Well, this is the most awkward way to introduce that I’m a big fan of the Rising of the Shield Hero franchise (I might have referenced it once but still). I started reading it in 2017, and loved it while also acknowledging its shortcomings (while hating the anime with a passion). Normally, I wouldn’t read a manga adaptation of a light novel, but I made an exception, due to One Peace Books’ offer for me to review the manga version of the spin-off series, Reprise of the Spear Hero, before volume two’s release.
The hardest thing to figure out when it comes to Spear Hero is where it’s situated in the story. It immediately starts out with the Spear Hero, Motoyasu Kitamura, dying at an undetermined point in the main timeline (which may or may not be spoilers for an LN volume of Shield Hero that One Peace Books has yet to publish). It doesn’t show exactly what happened… but that’s beside the point, for it’s what happens NEXT that we need to discuss. You see, as soon as he dies, he returns to the very beginning of the Shield Hero series; a New Game+, to use videogame terms. All he wants is to have Filo-tan by his side, and for that, he needs to guide the Shield Hero, Naofumi Iwatani, to that point.
Since I didn’t remember him dying at all in the main story, it was difficult for me to get acclimated into Spear Hero. Also, alternate timelines are inherently VERY confusing. Based on the fact that he calls Naofumi his father at this point, it can’t be set any earlier than some time before the Q’ten Lo Arc. My theory is that Spear Hero will end with his return to the main timeline, with his brain in tatters (except he already calls Naofumi his father right out of the gate… so maybe his death is after that point? AAAGH, alternate timelines!).
Anyways, confusion aside, how’s the Reprise of the Spear Hero itself? For a spin-off, it’s pretty good. It’s hilarious seeing things from Motoyasu’s perspective (like with the women having pig heads), as well as seeing him slowly lose sanity. The story structure changes wildly, with Eclair being introduced super early on and Raph not even being included at all. There’s also the added complication that New Game+ gets reset every time any Hero dies, meaning that he has to baby Naofumi the whole way through.
Unfortunately, this does downgrade Naofumi as a character. With Motoyasu saving him from being cast out by the powers-that-be, he’s basically a wimp. He’s completely passive, and ends up just doing whatever Motoyasu says. He also lacks the sass and grit that makes Shield Hero such a standout isekai. Hey… at least he’s a good cook this time?
But this is probably just a way to put the shoe on the other foot.

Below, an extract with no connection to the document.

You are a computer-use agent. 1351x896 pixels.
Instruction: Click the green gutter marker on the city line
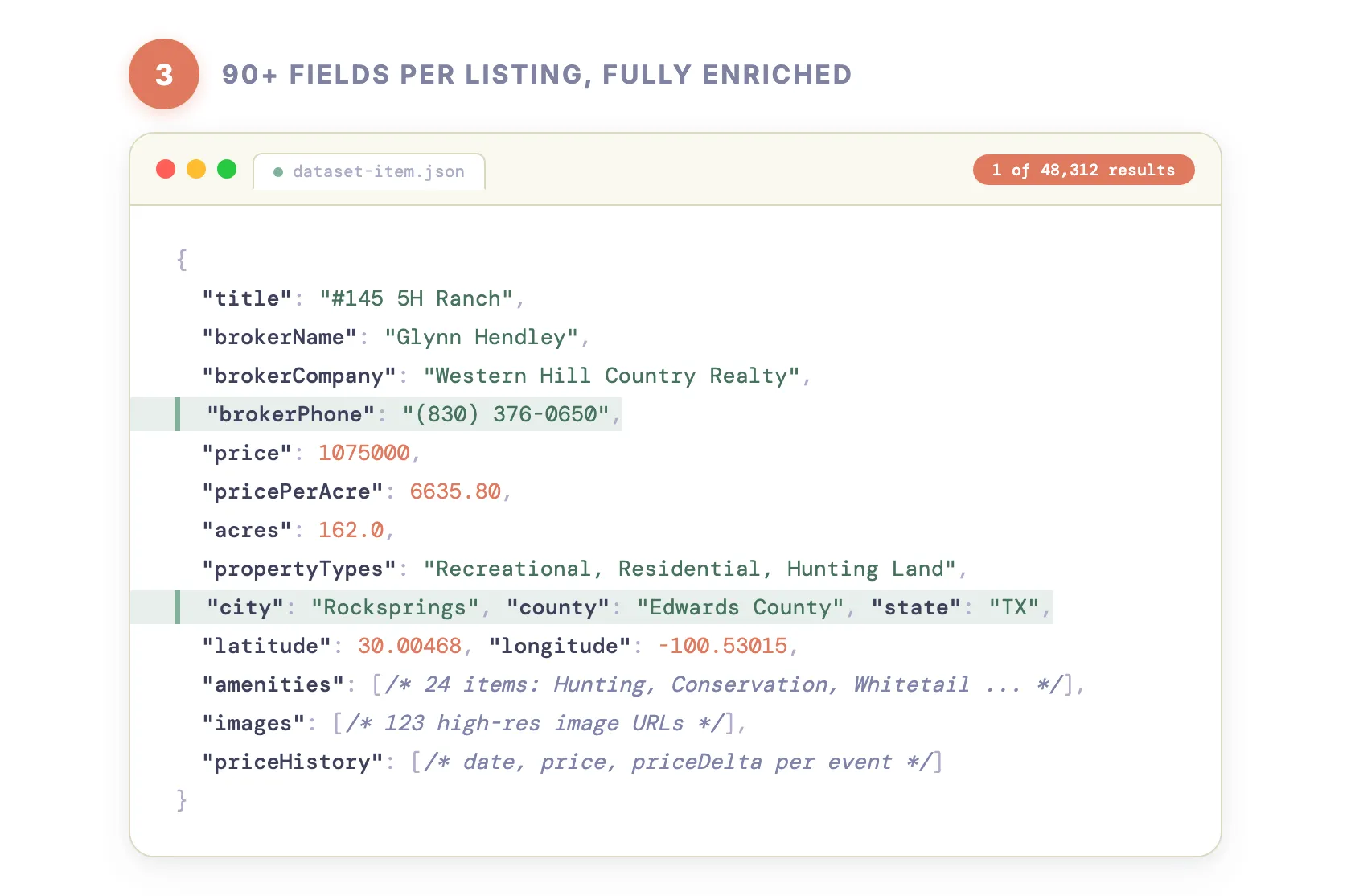click(178, 608)
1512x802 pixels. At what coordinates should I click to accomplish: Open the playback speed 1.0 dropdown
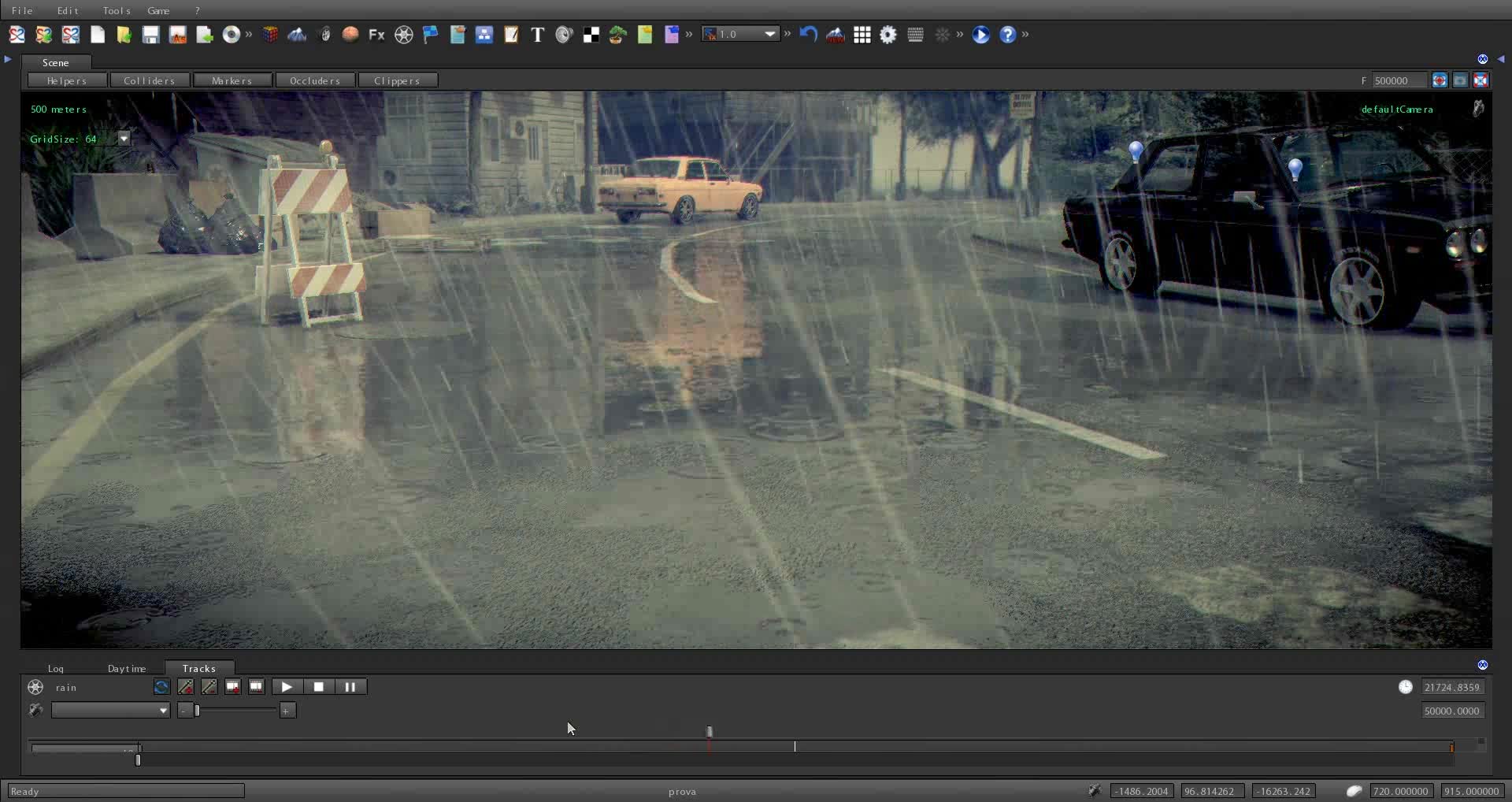click(770, 34)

Despite my theory of how this will all turn out, Motoyasu is, for the time being, the most likeable he can possibly be in the Shield Hero universe. He’s wild and full of energy, and his love for Filo isn’t yet borderline psychotic. This is the first I’ve ever seen him and not wanted him to be wiped out of existence.
Other characters remain relatively unchanged. Eclair, Trash, Witch (who is now Crimson Swine in this timeline), Old Guy, and everyone are, well, themselves. Since this is Motoyasu’s story, they have surprisingly little impact on everything.
Overall, the weirdest thing about Spear Hero is how different it is from the parent series. It’s significantly more lighthearted, with the original’s themes of slavery, politics, and the issue with the Waves being pushed aside. It’s almost a slice-of-life fantasy, with every other scene being an episode of How to E.V. Train Filolials, Hosted by Motoyasu. It’s definitely a strange companion to Shield Hero, that’s for sure.
Most manga adaptations of LNs that I’ve come across look really bad, but Spear Hero’s art is more than acceptable. While definitely dwarfed by the illustrator of the main series, the manga is simplistic, but charming. The characters are expressive, and the action scenes (well, for how infrequent they are), have some nice pop to them.
Current Verdict: 8/10
Reprise of the Spear Hero is a surprisingly enjoyable spin-off. It’s also much faster paced than the main series light novels, which I can also assume is the case with the LN version of Spear Hero. Fans of Shield Hero can definitely enjoy Spear Hero (which I myself can’t believe I’m saying, since Motoyasu is so infamous in the main story). Unfortunately… the manga version of this isn’t available on BookWalker, so I’ll be forced to backtrack to the LN if I want to see this through to the end. But hey, if you like print, then the manga will be right there waiting for you (once COVID-19 ends, that is). Once again, I thank One Peace Books for their offer to review this title!